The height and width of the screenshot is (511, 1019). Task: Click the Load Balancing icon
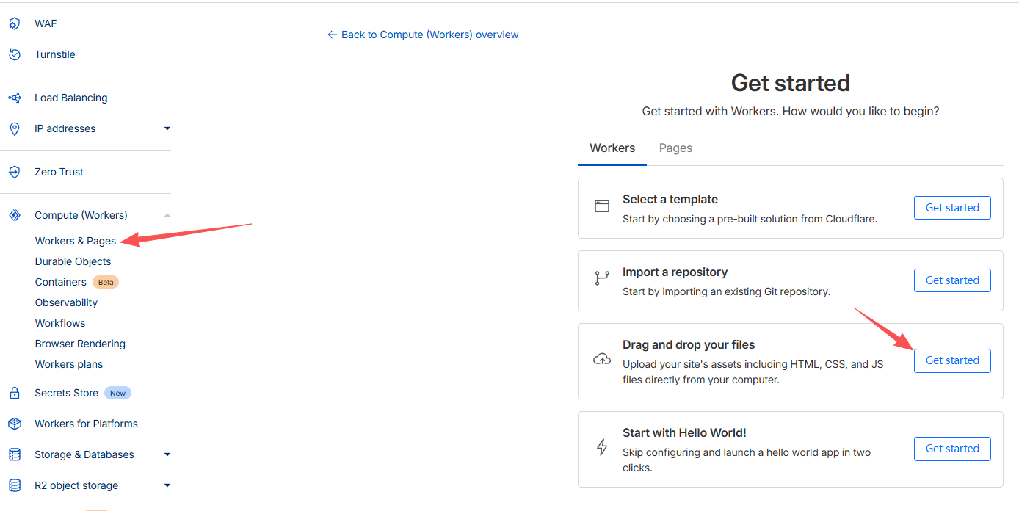pyautogui.click(x=14, y=98)
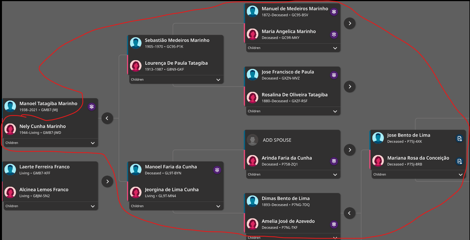Collapse ancestors arrow beside Dimas Bento de Lima
The width and height of the screenshot is (470, 240).
[x=349, y=213]
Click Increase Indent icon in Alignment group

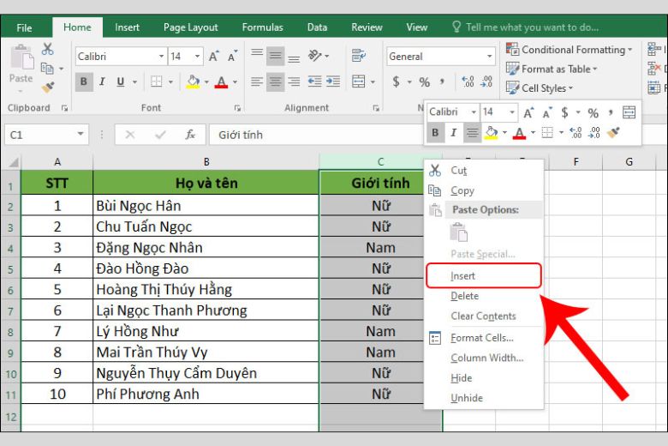(x=333, y=81)
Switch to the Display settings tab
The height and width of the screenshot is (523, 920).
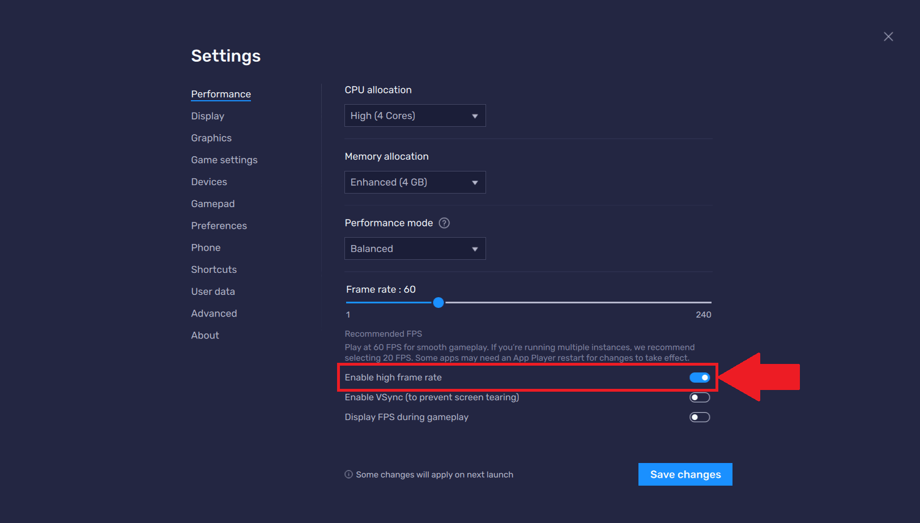tap(207, 116)
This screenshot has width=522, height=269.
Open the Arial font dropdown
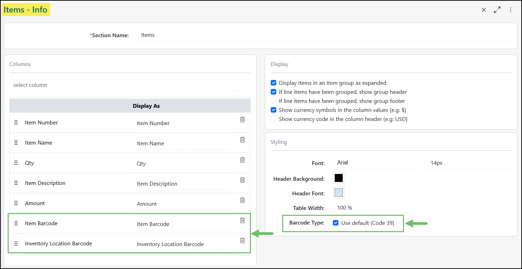tap(376, 163)
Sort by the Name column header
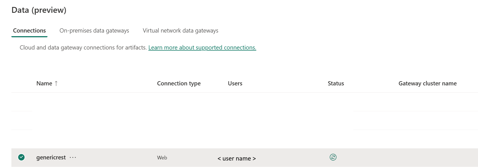The image size is (478, 168). click(44, 83)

————————

__Task to complete__: Please copy all the records above exactly, leaving out the pictures.

__Exercise result__:
The height and width of the screenshot is (511, 1019). Task: Click the Load Balancing icon
pyautogui.click(x=14, y=98)
Collapse ancestors arrow beside Dimas Bento de Lima
The width and height of the screenshot is (470, 240).
[x=349, y=213]
Click Increase Indent icon in Alignment group

(x=333, y=81)
Switch to the Display settings tab
The height and width of the screenshot is (523, 920).
tap(207, 116)
This screenshot has width=522, height=269.
Open the Arial font dropdown
tap(376, 163)
Sort by the Name column header
The image size is (478, 168). click(44, 83)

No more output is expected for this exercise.